Icelandic startup, Carbfix, is grappling with a crucial aspect of reversing climate change by turning carbon dioxide (CO₂) into rocks, trapping the greenhouse gas forever underground, instead of allowing it to escape into the atmosphere and contribute to global warming.
The Reykjavik-based company has built a fully working prototype at the Hellisheidi geothermal power plant in Iceland, where it uses “carbon capture” to trap gas directly from smoke stacks – although geothermal plants are classified as renewable energy, they do still produce a tiny amount of the CO₂ when compared to a natural gas facility.

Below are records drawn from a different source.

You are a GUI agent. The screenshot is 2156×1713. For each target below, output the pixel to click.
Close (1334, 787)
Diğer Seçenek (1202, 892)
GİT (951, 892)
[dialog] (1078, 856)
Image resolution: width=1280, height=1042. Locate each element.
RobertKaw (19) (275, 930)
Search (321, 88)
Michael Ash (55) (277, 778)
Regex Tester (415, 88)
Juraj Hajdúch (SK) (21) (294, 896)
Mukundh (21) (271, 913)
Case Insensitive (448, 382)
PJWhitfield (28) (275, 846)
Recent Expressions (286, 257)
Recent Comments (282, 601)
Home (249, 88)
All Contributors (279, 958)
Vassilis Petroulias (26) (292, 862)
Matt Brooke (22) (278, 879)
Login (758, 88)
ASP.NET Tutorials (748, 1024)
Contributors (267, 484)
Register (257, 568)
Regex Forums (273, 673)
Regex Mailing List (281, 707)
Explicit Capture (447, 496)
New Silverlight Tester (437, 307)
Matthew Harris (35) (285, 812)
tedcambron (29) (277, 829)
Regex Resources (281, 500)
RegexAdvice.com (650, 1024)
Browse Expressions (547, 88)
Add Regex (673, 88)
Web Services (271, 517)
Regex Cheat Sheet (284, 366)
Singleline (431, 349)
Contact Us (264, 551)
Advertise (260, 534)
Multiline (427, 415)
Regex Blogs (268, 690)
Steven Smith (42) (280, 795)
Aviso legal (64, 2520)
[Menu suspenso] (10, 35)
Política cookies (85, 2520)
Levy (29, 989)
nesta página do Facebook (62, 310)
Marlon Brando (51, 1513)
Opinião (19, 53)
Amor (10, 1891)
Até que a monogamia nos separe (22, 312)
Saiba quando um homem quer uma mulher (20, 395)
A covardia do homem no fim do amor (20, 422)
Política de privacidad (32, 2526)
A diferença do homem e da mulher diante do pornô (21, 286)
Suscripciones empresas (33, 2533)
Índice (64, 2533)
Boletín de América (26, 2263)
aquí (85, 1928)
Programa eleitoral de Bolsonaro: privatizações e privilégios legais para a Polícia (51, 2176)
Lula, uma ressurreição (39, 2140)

The gas is then mixed with water and injected into basalt deep underground (a porous, mostly vesicular rock filled with cavities), where the carbonated water reacts with elements such as calcium, magnesium and iron to form carbonates that fill up the hollow pockets – providing a permanent and safe carbon sink in less than two years.
A secondary experiment is underway at the site using Climeworks “carbon removal” technology to extract CO₂ directly from the air, before being stored underground in the same way.
Carbfix says its carbon capture method is very cheap, working out at $25 a tonne, which compares favourably with the current price of about $48 a tonne on the EU’s Emissions Trading System. Carbon removal is currently considerably more expensive though, costing around $600 a tonne.
In the last few years, capturing and storing CO₂ has become an area of immense interest for high-profile investors such as Microsoft founder Bill Gates, and Tesla and SpaceX CEO Elon Musk.
According to Carbfix, the global storage potential of using its technology is greater than the emissions from burning all fossil fuels on Earth.
The company is now working with global institutions to try and make its system applicable to types of rock other than just basalt, and aims to have one billion tonnes of permanently stored CO₂ by 2030.